TASK DIRECTIONS — Report every line below that has the string "agent" in it.

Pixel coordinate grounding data
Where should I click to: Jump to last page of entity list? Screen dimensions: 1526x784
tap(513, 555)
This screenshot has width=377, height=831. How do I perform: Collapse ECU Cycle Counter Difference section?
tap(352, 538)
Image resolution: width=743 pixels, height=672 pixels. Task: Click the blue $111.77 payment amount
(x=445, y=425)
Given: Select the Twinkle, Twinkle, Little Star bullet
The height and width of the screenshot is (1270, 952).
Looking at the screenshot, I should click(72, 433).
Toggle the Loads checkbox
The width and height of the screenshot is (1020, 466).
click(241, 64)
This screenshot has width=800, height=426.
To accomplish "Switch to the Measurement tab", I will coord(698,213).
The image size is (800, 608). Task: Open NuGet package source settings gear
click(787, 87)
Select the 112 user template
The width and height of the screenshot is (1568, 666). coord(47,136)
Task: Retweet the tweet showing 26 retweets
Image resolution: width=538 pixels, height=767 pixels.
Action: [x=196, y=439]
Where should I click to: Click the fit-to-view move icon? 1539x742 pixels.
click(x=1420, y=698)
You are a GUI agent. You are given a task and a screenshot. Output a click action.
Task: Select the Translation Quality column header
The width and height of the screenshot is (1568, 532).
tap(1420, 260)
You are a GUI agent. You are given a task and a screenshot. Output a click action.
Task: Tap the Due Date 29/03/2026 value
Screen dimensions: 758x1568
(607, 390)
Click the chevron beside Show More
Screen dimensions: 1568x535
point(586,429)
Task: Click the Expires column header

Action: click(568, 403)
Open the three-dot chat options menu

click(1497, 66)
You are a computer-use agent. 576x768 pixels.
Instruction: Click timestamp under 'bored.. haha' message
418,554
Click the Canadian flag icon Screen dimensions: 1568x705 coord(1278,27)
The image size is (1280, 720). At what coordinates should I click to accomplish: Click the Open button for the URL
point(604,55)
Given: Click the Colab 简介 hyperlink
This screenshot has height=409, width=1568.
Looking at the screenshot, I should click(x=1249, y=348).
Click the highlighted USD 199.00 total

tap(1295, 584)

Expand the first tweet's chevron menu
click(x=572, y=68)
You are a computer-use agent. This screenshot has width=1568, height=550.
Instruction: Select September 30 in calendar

EXERCISE RESULT —
You are a GUI agent. You are given a task and a screenshot. Output a click action.
You are a GUI agent. You are given a task and a screenshot. Output a click action.
You are a computer-use agent. 576x768 pixels.
You are a computer-use agent. This screenshot has width=1568, height=550.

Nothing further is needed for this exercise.